[Your objective]: Report every line of the listing below in which the string "Λευκωσίας" appears.
====== Records ======
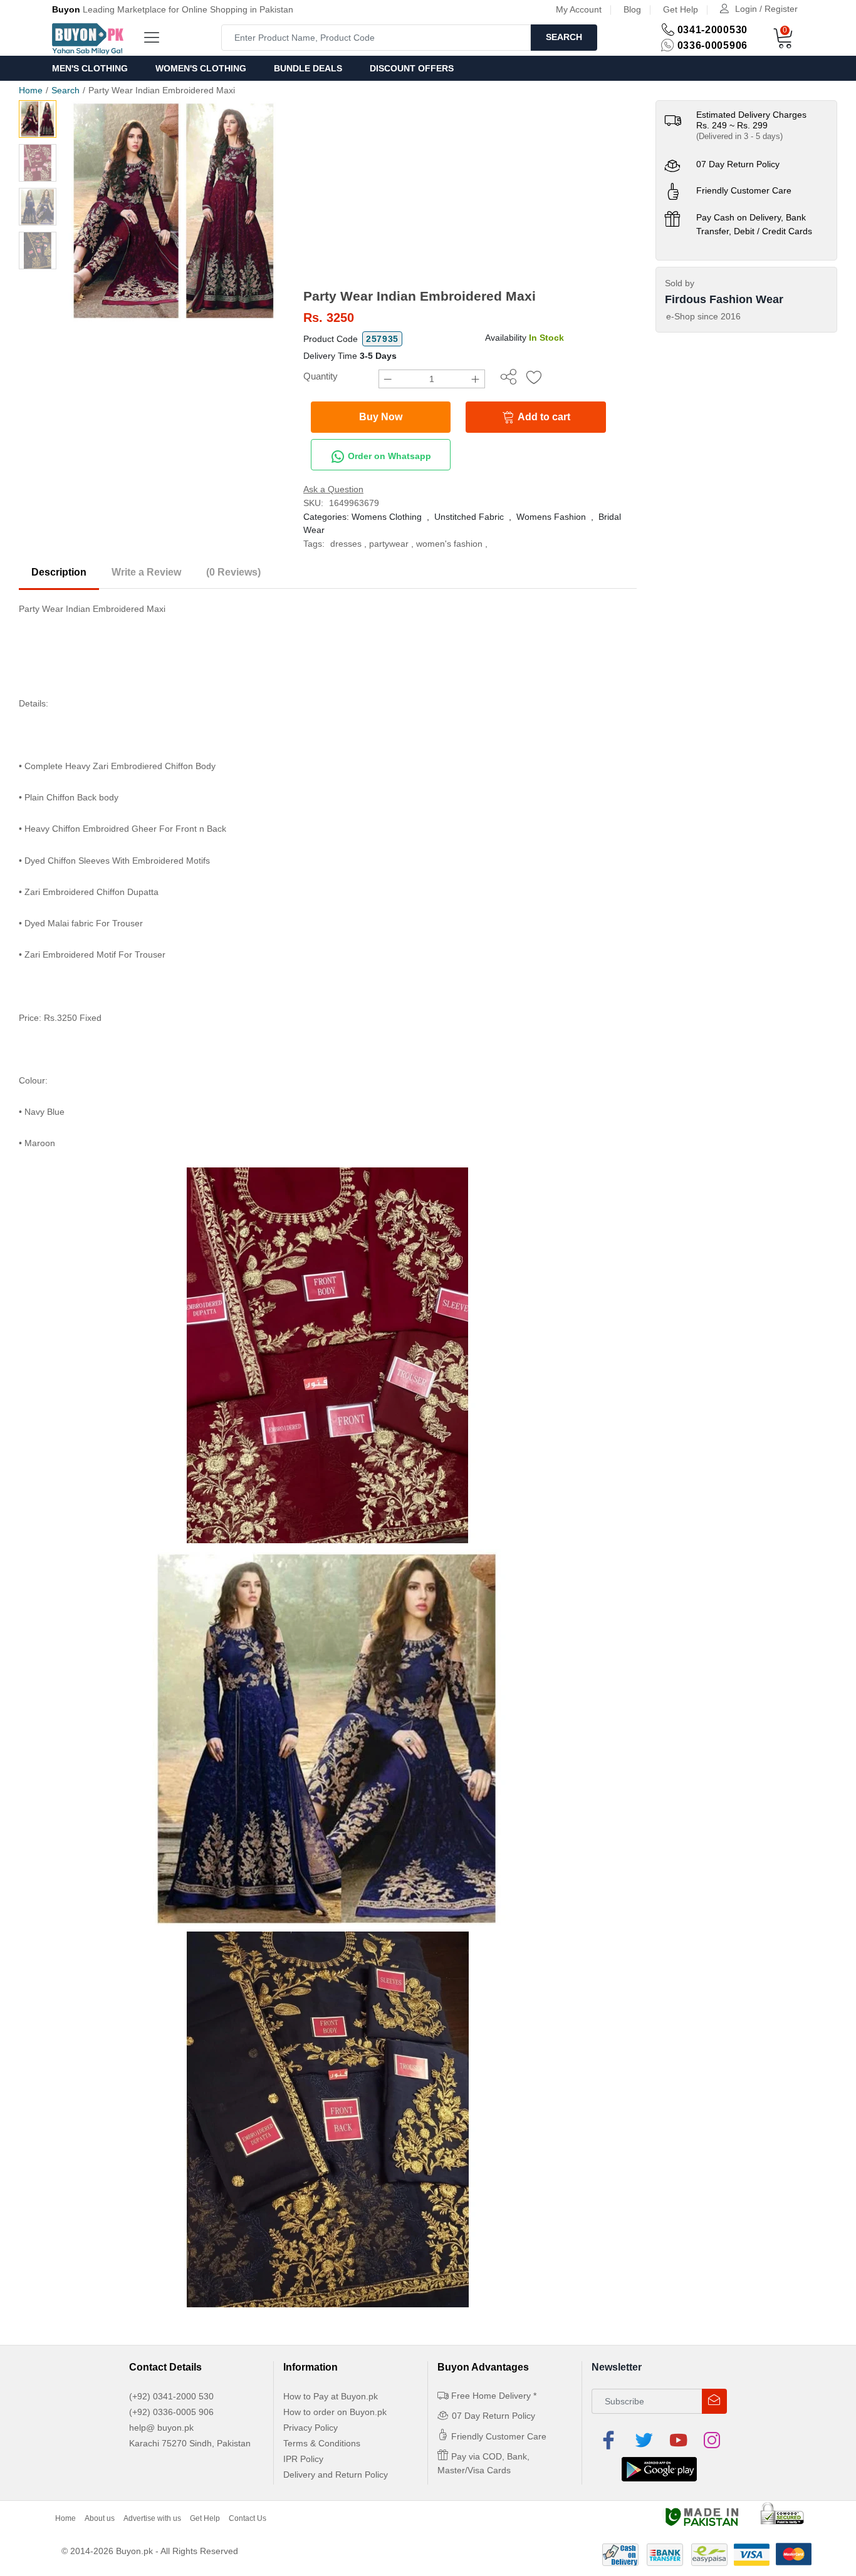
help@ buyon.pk (161, 2428)
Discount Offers (412, 68)
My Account (579, 9)
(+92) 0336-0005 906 (171, 2412)
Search (564, 37)
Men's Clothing (90, 68)
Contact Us (247, 2518)
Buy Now (380, 416)
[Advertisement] (470, 194)
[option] (173, 211)
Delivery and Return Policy (335, 2475)
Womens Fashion (551, 517)
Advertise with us (152, 2518)
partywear (389, 544)
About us (100, 2518)
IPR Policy (303, 2459)
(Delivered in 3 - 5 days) (739, 136)
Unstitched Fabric (469, 517)
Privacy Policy (310, 2428)
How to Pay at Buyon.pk (330, 2396)
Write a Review (146, 572)
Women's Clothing (200, 68)
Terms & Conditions (321, 2443)
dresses (346, 544)
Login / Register (766, 9)
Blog (632, 9)
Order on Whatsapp (388, 456)
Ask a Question (333, 489)
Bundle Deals (308, 68)
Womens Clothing (387, 517)
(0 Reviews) (233, 572)
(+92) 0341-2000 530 (171, 2396)
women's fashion (449, 544)
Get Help (680, 9)
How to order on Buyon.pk (335, 2412)
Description (58, 572)
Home (31, 90)
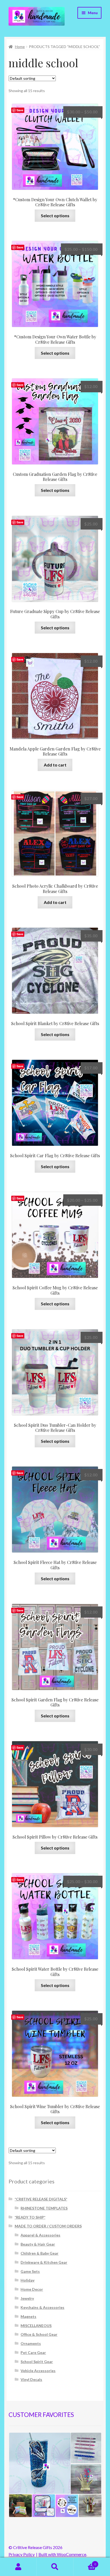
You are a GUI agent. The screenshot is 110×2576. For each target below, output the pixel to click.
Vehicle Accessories (38, 2370)
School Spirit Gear (37, 2361)
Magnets (28, 2316)
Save (20, 110)
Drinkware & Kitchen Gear (44, 2262)
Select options (55, 215)
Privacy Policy (22, 2554)
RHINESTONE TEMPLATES (44, 2208)
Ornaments (31, 2343)
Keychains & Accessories (42, 2307)
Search (55, 2567)
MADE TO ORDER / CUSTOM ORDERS (48, 2226)
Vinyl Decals (31, 2379)
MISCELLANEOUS (36, 2325)
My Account (18, 2567)
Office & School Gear (39, 2334)
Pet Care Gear (33, 2352)
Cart (84, 2562)
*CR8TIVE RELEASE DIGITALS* (41, 2199)
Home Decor (32, 2289)
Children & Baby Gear (39, 2253)
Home (20, 46)
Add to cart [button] (55, 764)
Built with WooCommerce (62, 2554)
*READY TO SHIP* (30, 2217)
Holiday (27, 2280)
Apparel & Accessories (40, 2235)
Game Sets (30, 2271)
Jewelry (27, 2298)
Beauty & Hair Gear (38, 2244)
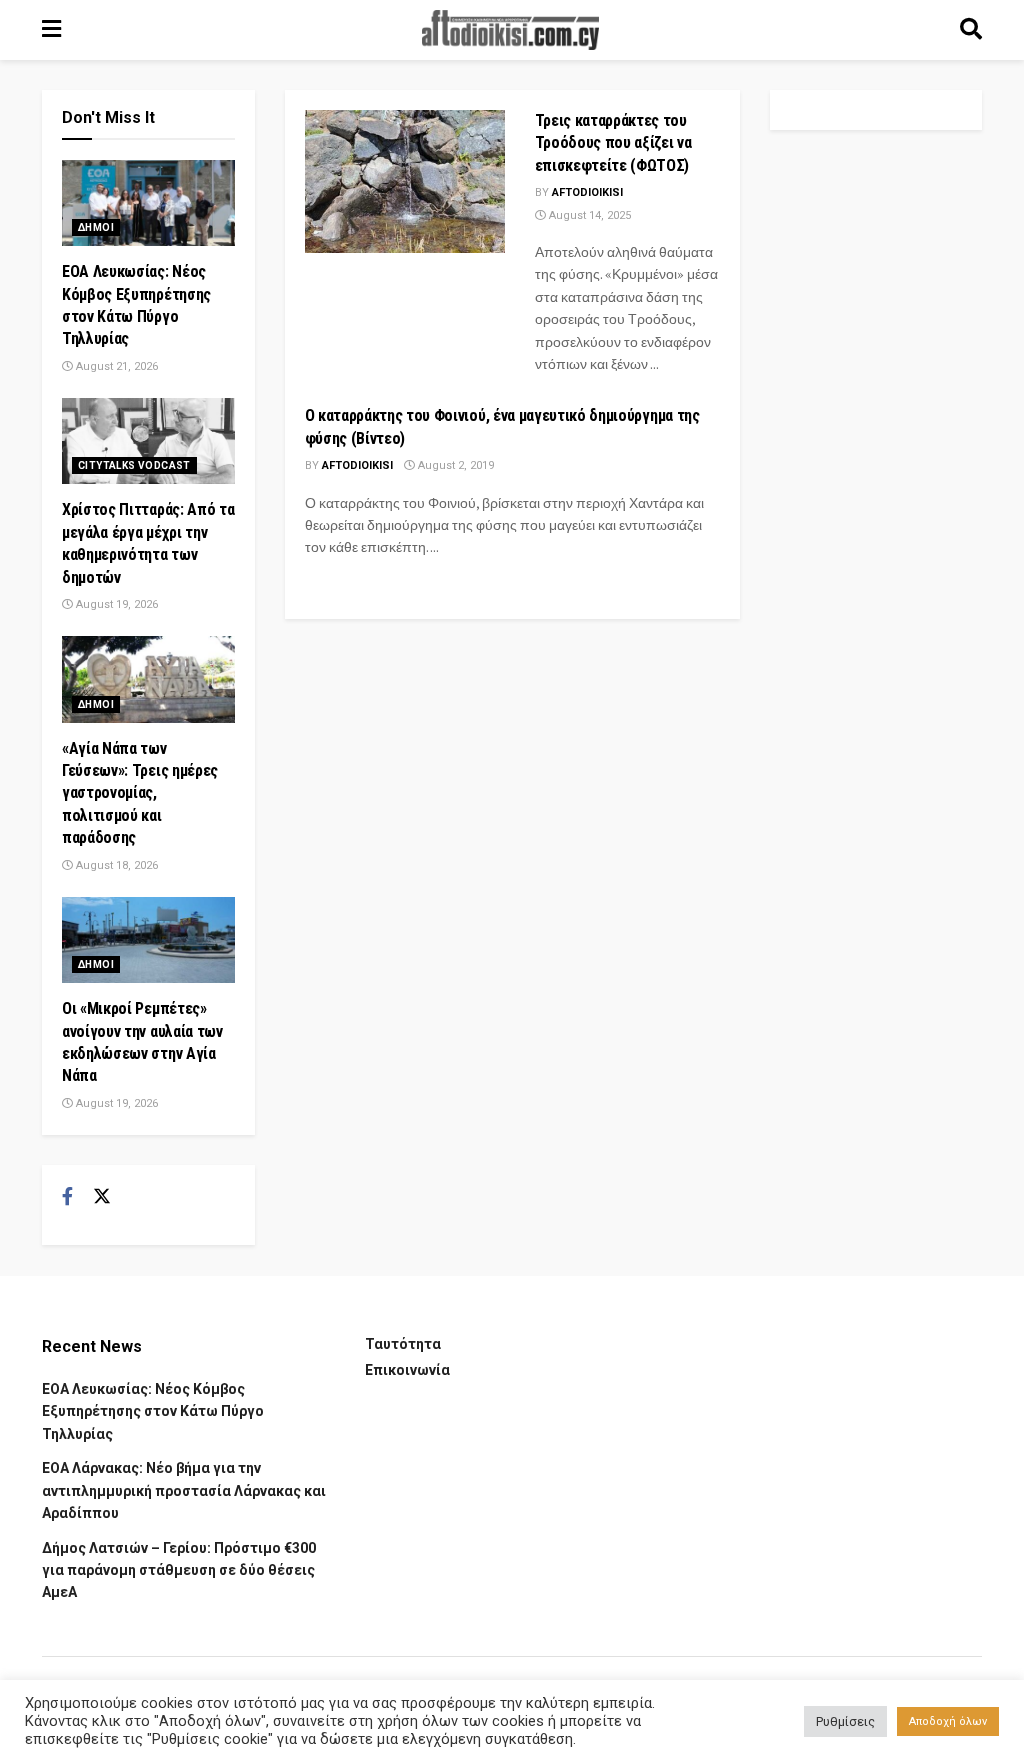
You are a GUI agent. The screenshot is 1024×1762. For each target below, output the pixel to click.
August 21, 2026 (115, 366)
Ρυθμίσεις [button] (845, 1721)
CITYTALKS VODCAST (134, 465)
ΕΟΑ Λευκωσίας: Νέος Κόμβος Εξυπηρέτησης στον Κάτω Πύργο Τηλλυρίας (153, 1411)
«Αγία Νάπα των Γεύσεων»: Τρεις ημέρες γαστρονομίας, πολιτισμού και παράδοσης (140, 793)
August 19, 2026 (115, 604)
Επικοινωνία (407, 1370)
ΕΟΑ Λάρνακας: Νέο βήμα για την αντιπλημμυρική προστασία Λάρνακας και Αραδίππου (184, 1490)
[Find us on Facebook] (67, 1197)
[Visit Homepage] (511, 30)
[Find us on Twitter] (102, 1197)
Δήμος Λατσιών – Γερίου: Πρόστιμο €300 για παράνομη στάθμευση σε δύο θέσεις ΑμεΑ (179, 1570)
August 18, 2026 (115, 865)
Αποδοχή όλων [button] (948, 1721)
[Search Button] (971, 30)
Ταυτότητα (403, 1344)
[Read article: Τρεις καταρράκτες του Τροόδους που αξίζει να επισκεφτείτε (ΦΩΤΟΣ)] (405, 181)
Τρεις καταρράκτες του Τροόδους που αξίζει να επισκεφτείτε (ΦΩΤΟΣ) (613, 143)
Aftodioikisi (587, 192)
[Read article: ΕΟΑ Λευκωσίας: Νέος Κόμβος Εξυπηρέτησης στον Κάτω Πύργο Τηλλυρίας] (148, 203)
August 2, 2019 (454, 465)
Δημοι (96, 227)
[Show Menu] (51, 30)
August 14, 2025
======
[Answer for this exercise]:
ΕΟΑ Λευκωσίας: Νέος Κόμβος Εξυπηρέτησης στον Κάτω Πύργο Τηλλυρίας (153, 1411)
[Read article: ΕΟΑ Λευκωσίας: Νέος Κόμβος Εξυπηρέτησης στον Κάτω Πύργο Τηλλυρίας] (148, 203)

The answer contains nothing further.